Case Name: Elizabeth LINNENBRINK, Plaintiff-Respondent, v. Cecil W. KUSTER and Marian F. Kuster, Defendants-Appellants
Court: Missouri Court of Appeals
Jurisdiction: Missouri
Decision Date: 1984-02-07
Citations: 665 S.W.2d 374
Docket Number: No. 47141
Parties: Elizabeth LINNENBRINK, Plaintiff-Respondent, v. Cecil W. KUSTER and Marian F. Kuster, Defendants-Appellants.
Judges: KAROHL, P.J., and REINHARD and CRANDALL, JJ., concur.
Reporter: South Western Reporter Second Series
Volume: 665
Pages: 374–375

Head Matter:
Elizabeth LINNENBRINK, Plaintiff-Respondent, v. Cecil W. KUSTER and Marian F. Kuster, Defendants-Appellants.
No. 47141.
Missouri Court of Appeals, Eastern District, Division Three.
Feb. 7, 1984.
Robert L. Hyder, Jefferson City, for defendants-appellants.
Lowell R. McCuskey, Linn, for plaintiff-respondent.

Opinion:
CLEMENS, Senior Judge.
Plaintiff Elizabeth Linnenbrink won this quiet title action against defendants Cecil and Marian Kuster. They have appealed.
The parties now own adjoining 50' by 100' lots in the city of Linn. Both claim under original owner Joe Kemmer. He sold Lot 39 to plaintiff in 1962 and through mesne conveyances defendants bought Lot 40 in 1980.
Now at issue is a 4' by 100' median strip. The trial court held plaintiff owned it by 32 years of adverse possession.
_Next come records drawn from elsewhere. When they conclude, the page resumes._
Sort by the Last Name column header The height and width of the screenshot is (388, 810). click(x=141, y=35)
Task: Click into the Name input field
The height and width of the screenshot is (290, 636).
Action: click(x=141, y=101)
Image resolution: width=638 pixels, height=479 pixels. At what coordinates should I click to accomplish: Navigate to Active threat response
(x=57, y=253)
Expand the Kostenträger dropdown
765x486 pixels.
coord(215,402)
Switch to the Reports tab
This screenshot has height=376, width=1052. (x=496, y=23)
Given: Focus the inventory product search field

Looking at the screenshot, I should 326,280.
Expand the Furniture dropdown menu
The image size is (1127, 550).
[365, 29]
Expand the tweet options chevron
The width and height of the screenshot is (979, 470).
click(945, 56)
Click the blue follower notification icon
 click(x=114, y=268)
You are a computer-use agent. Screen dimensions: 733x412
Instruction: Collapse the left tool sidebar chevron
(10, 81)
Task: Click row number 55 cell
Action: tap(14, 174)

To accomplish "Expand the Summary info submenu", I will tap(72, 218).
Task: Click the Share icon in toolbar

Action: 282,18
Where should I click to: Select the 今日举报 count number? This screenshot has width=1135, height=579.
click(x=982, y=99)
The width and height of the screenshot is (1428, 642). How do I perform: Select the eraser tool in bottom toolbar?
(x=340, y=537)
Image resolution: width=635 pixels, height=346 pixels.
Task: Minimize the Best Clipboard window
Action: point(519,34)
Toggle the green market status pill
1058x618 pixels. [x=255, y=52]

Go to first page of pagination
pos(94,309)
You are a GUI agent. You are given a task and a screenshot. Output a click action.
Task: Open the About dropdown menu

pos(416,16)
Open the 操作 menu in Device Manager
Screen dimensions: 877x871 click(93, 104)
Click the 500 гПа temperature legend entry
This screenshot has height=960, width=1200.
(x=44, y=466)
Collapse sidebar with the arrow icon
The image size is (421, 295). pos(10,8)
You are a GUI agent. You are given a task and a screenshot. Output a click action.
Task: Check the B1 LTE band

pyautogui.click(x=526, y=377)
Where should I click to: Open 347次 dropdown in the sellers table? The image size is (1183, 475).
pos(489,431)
We adopt the trial court's findings of fact: The disputed strip was probably on defendants' lot but lay on plaintiff's side of defendants' fenced driveway and adjoined plaintiff's lot. Her claim of adverse possession is to this 4' strip. Its precise location as to being on Lot 39 or Lot 40 is indefinite and was disputed by each parties' surveyor. Through the 32 years of plaintiff's possession of the strip she had put up trellises there, planted flowers on it, mowed it and planted a tree on it; she believed she had acquired title to it by her purchase of Lot 39; all this started and continued with the knowledge of then owner of adjoining Lot 40. Plaintiff believed she had acquired ownership of the strip by her original purchase and thereafter her possession was actual, hostile, open, notorious, exclusive and continuous. This barred recovery by defendants under the ten-year statute of limitations, Section 516.010 RSMo.1978. The court ruled plaintiff is the legal and equitable owner of the disputed strip and that defendants have no interest therein.
Judgment for plaintiff by adverse possession is supported by the evidence, as in the parallel case of Walker v. Walker, 509 S.W.2d 102[4, 5] (Mo.Sup.1974).
Affirmed.
KAROHL, P.J., and REINHARD and CRANDALL, JJ., concur.